The action of the series starts when Lorelai's parents agree to give their daughter the money she needs to send Rory to Chilton, in exchange for the eventual repayel of the cash and a bigger part in the two girls lives, manifested chiefly in mandatory Friday night dinners together. Aside from the intra-family elements of the program, much time is spent on the lead characters love lives, and with their friends and the wacky towns folks. Melissa McCarthy is Lorelais best friend Sookie, a cook at the inn, while Keiko Agena plays Rorys best friend Lane Kim, a closet rock and roll lover who bristles under the rule of her strict Seventh-day Adventist Korean parents (though we only ever see the mother).

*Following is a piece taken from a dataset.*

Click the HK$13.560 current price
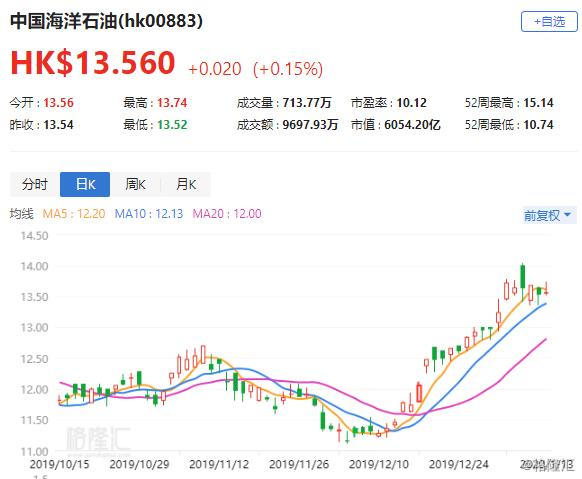The image size is (582, 479). [x=93, y=63]
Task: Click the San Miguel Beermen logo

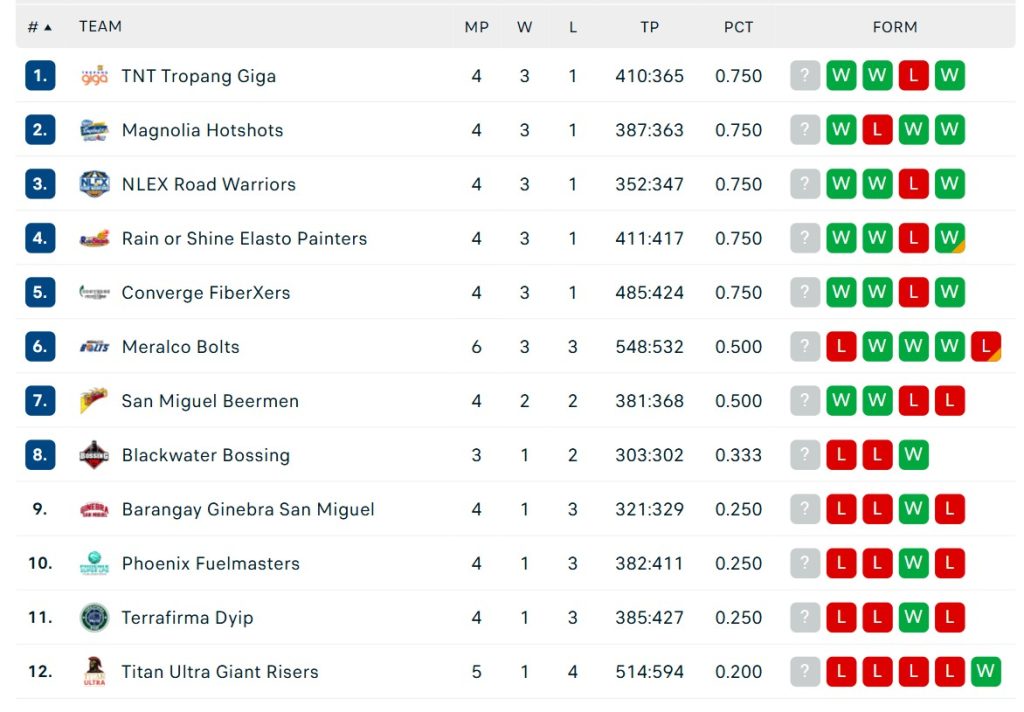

Scott Patterson is Luke Danes, Lorelai's apparent soul mate and owner of the local cafe, while Jared Padalecki is Dean Forrester, Rory's first boyfriend. Liza Weil is Rory's sometimes friend, sometimes nemesis Paris Geller, and Yanic Truesdale is Michel Gerard, a stereotypically rude French receptionist at the inn, who left France because he can not stand French people. Liz Torres is Miss Patty, a local dance instructor and one time Broadway star who is the first seasons featured wacky local.

Basically this is just a really fun show with unique sensibilities. It is loaded with obscure references courtesy of head writer and series creator Amy Sherman-Palladino, who always manages to make her characters well rounded enough to avoid being cliches. Things progress in the series as they do in real life, and you are not returned to square one at the end of every episode. Though in recent years its viewership has fallen off somewhat, and many are unhappy with the direction the program has taken, at least in its early seasons it truly is a treasure and well worth the embarrassment that might come with watching.